TASK BRIEF: Reproduce the entries below exactly, but only from the line containing "Click the Pressure / anxiety data point" to the line containing "Screen dimensions: 618x439", inclusive.
### PROVIDED DATA
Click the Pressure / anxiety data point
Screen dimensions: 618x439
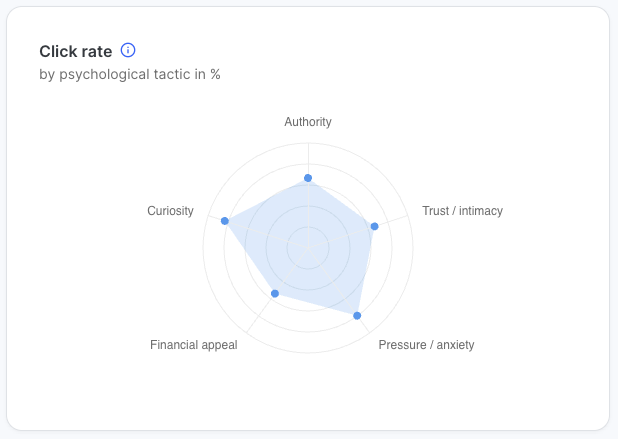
######
### PROVIDED DATA
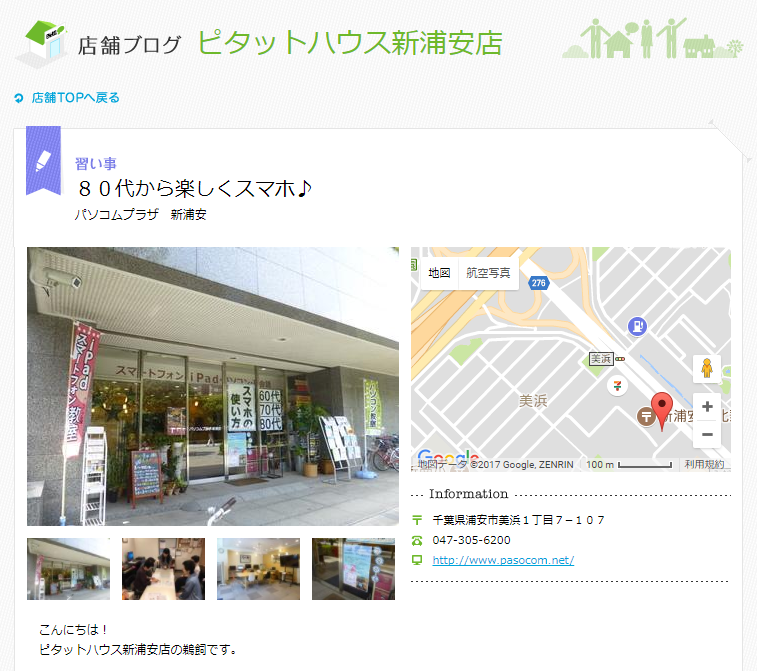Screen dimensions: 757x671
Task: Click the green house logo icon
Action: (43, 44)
######
SOLUTION:
Click the Pressure / anxiety data point
Screen dimensions: 618x439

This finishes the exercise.